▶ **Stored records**
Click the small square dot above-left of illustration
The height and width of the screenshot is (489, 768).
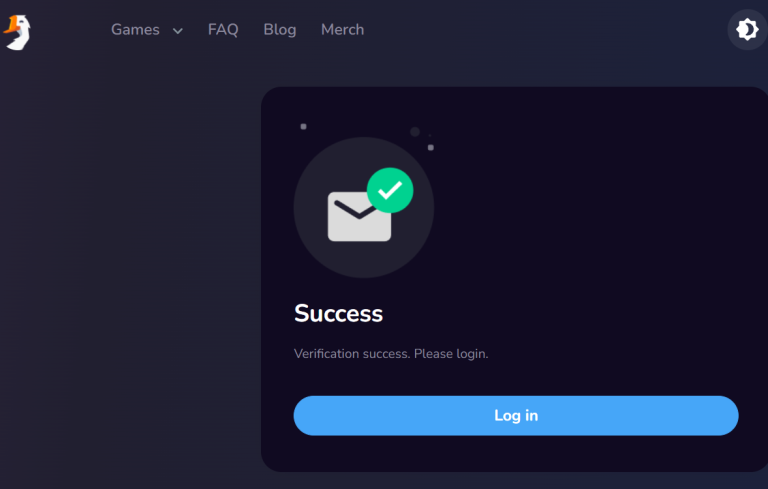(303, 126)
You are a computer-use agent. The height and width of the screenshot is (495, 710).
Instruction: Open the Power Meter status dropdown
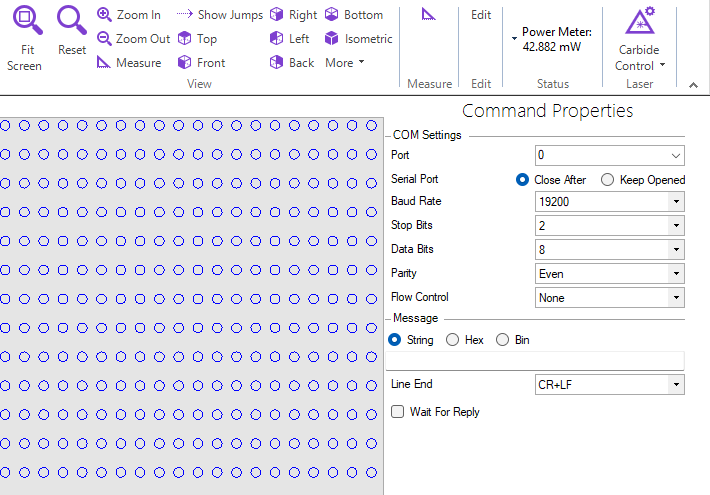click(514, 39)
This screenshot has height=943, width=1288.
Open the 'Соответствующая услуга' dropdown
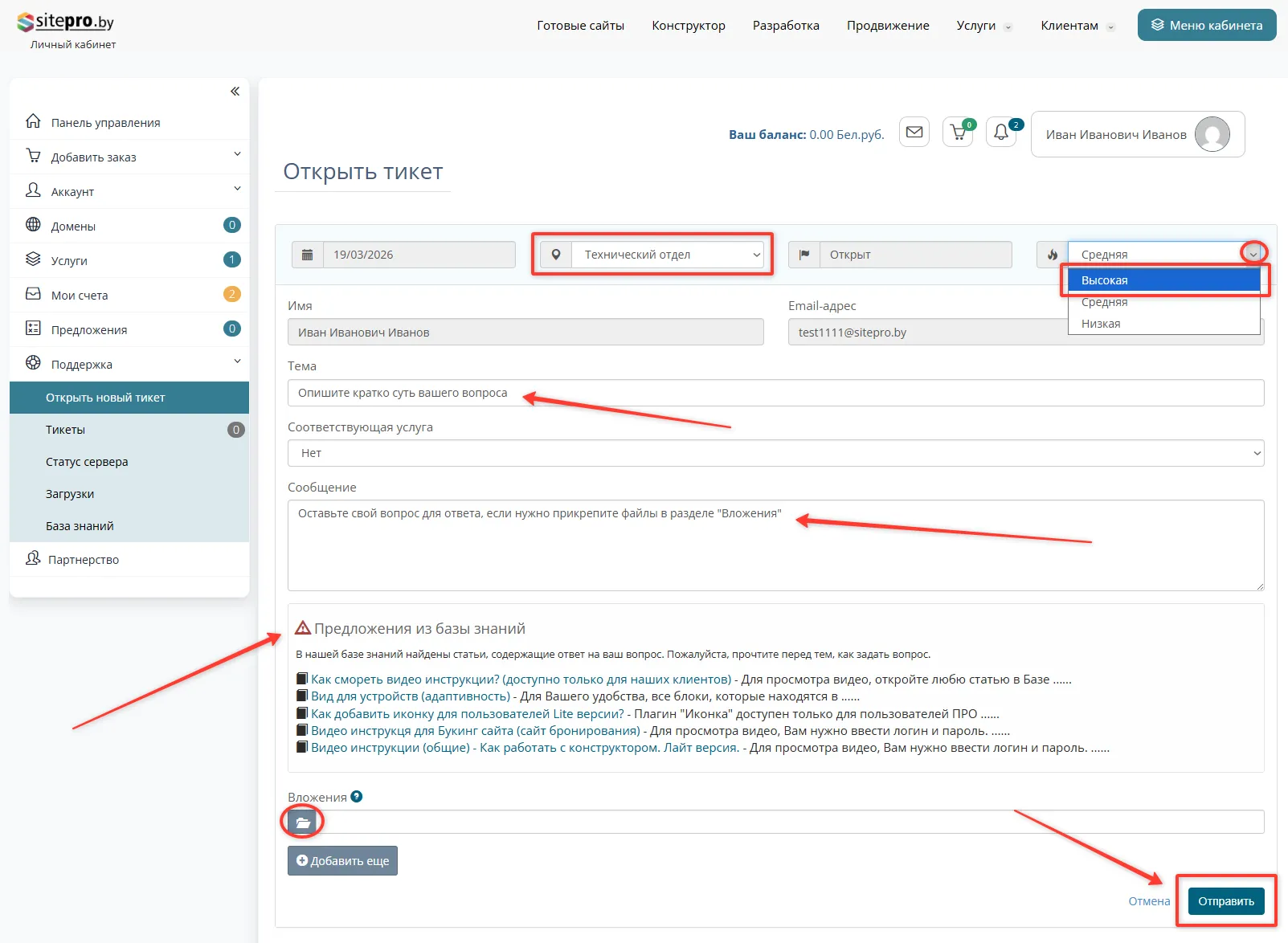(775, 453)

▶ **WHAT TO PRODUCE**
Every entry above is to be printed again exactly, pictures omitted.

▶ **PROBLEM SOLUTION**
Click the small square dot above-left of illustration
The height and width of the screenshot is (489, 768).
(303, 126)
You are a computer-use agent. The height and width of the screenshot is (495, 710).
Instruction: Open the Power Meter status dropdown
click(514, 39)
This screenshot has height=943, width=1288.
Open the 'Соответствующая услуга' dropdown
(775, 453)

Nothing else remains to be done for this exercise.